Alors que les candidats ont jusqu'à 18H00 pour déposer leurs listes, la quasi-totalité l'ont déjà fait avec des fusions entre LFI et le PS qui valent à ce dernier de vives critiques, y compris par son allié Raphaël Glucksmann.
Mais les rebondissements s'enchaînaient mardi: après avoir affirmé pendant des semaines qu'il se maintiendrait à Marseille, le LFI Sébastien Delogu s'est finalement retiré face au risque d'une victoire du RN Franck Allisio dans la deuxième ville de France.

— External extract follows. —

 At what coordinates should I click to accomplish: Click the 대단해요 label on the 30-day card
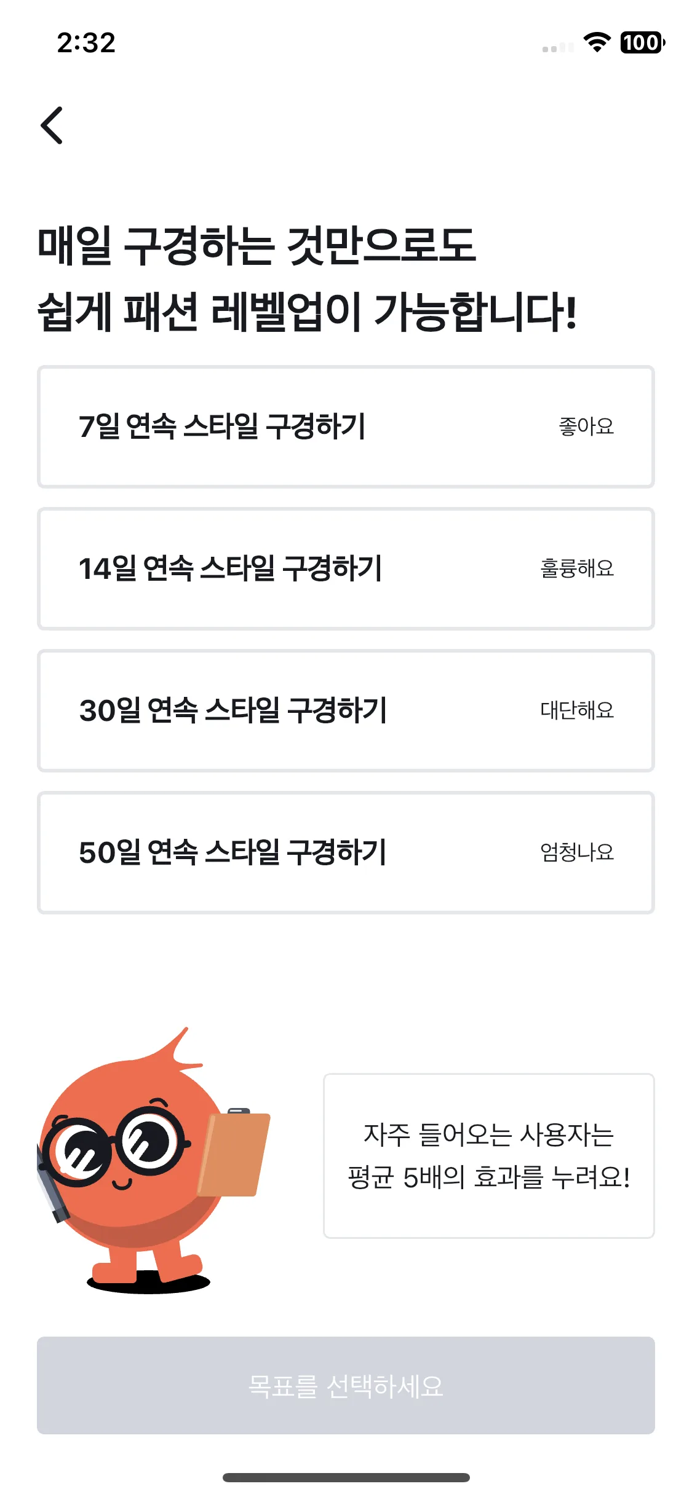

"Nous sommes, face au RN, le plus solide rempart", a déclaré M. Delogu, dénonçant "l'irresponsabilité" de Benoît Payan qui a rejeté toute alliance avec le député LFI (11,9% au premier tour). M. Payan est arrivé d'une courte tête (36,70%) devant Franck Allisio (35,02%). La LR Martine Vassal, qui a recueilli 12,4%, a elle annoncé son maintien.

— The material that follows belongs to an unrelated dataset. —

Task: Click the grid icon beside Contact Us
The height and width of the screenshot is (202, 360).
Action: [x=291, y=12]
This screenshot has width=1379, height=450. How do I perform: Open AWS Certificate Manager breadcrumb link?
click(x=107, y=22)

A Paris, Rachida Dati, distancée de plus de 12 points par le socialiste Emmanuel Grégoire, peut reprendre un peu espoir. Après avoir obtenu une fusion avec les listes du candidat Horizons/Renaissance Pierre-Yves Bournazel (11,3%), sans toutefois ce dernier, elle pourrait également obtenir dans la journée le retrait de la candidate d'extrême droite Sarah Knafo (10,4%).

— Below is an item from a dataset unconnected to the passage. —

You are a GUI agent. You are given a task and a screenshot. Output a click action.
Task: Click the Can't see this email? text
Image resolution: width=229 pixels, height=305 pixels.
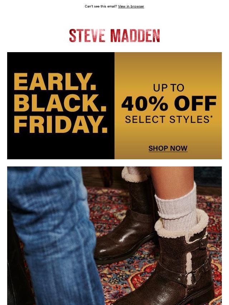tap(101, 6)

Le second tour s'annonce donc très serré, d'autant que la LFI Sophia Chikirou (11,7%) avec qui Emmanuel Grégoire a refusé de discuter, reste en lice.
Autre ville à rebondissements, Strasbourg. La sortante écologiste, Jeanne Barseghian, distancée par l'ancienne maire socialiste Catherine Trautmann, a conclu lundi un accord avec LFI. Mais Mme Trautmann a répliqué mardi en obtenant le soutien de Pierre Jakubowicz (Horizons) au détriment du candidat LR Jean-Philippe Vetter.
Face à la colère de Marine Tondelier, le PS s'est désolidarisé de Mme Trautmann, désormais "en dehors du parti". La formation d'Edouard Philippe a fait de même à l'égard de son candidat.
- Les socialistes "pas trop chers à acheter" -
Entre ses positions nationales et les réalités locales, le PS joue un délicat jeu d'équilibriste dans cette dernière ligne droite.
Il a accepté des ralliements Insoumis, qualifiés parfois de "techniques" et non programmatiques, derrière ses têtes de liste, comme à Nantes. Mais il a aussi consenti à se ranger derrière LFI à Toulouse ou Limoges.
"Les programmes des listes avec lesquelles nous avons parfois fusionné ne comportent ni discrimination ni racisme ni antisémitisme", s'est justifié lundi Olivier Faure en refusant d'associer toutes les figures Insoumises locales à Jean-Luc Mélenchon, devenu infréquentable aux yeux de nombreux socialistes.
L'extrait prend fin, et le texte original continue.